Work to be completed: Work out how many lines in the entries below contain the string "will". Reply with that figure alone.

Exercise data:
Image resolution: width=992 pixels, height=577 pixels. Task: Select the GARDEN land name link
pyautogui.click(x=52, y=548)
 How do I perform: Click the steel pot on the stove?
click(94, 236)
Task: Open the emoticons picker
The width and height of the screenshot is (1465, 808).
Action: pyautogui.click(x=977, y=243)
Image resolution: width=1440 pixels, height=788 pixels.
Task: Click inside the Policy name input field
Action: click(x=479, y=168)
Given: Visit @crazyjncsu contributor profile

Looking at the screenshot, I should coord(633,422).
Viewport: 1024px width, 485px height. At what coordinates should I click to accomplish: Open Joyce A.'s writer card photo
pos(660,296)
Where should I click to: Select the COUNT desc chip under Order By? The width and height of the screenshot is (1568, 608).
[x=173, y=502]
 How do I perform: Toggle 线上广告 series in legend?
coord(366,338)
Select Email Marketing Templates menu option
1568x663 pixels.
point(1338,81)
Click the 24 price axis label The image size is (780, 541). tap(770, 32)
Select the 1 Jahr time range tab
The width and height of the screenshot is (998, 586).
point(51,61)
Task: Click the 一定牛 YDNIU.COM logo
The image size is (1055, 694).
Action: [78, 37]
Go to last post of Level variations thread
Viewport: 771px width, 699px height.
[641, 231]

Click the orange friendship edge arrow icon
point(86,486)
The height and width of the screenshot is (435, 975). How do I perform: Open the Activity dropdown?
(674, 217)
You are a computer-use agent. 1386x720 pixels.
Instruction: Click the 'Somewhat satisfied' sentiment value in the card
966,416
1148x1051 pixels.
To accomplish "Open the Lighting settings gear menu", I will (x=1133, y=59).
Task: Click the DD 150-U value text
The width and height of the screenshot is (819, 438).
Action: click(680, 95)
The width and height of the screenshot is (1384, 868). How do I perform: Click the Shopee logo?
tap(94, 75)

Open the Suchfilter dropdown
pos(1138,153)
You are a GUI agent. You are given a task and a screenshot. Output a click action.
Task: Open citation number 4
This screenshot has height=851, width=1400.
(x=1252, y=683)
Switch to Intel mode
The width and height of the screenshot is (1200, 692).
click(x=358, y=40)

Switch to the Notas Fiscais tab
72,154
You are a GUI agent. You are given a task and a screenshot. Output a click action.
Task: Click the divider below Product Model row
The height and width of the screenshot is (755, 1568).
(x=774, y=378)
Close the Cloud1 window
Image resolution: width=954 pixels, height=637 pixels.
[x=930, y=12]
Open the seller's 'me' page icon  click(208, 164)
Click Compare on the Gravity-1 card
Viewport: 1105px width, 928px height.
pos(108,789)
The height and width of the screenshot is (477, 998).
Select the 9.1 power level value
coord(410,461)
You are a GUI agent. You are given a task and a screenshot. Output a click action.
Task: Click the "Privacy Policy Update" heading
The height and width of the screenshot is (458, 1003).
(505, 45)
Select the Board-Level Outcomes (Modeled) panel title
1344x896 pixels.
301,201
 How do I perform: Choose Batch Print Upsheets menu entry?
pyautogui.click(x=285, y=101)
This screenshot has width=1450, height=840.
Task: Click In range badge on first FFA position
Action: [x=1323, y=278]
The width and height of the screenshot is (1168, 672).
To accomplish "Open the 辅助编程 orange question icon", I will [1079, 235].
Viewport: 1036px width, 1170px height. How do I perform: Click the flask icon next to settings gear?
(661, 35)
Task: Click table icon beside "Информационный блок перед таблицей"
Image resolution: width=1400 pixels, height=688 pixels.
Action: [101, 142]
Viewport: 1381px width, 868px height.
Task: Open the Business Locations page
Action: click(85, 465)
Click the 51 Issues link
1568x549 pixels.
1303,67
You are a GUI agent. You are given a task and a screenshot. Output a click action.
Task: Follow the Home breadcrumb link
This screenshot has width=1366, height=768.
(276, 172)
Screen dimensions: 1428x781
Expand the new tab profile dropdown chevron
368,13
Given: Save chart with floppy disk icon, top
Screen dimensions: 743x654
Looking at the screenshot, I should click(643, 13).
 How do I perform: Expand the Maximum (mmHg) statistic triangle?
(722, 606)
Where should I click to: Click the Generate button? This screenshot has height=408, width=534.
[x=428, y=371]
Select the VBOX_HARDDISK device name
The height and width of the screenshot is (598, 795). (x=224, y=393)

Exercise answer: 2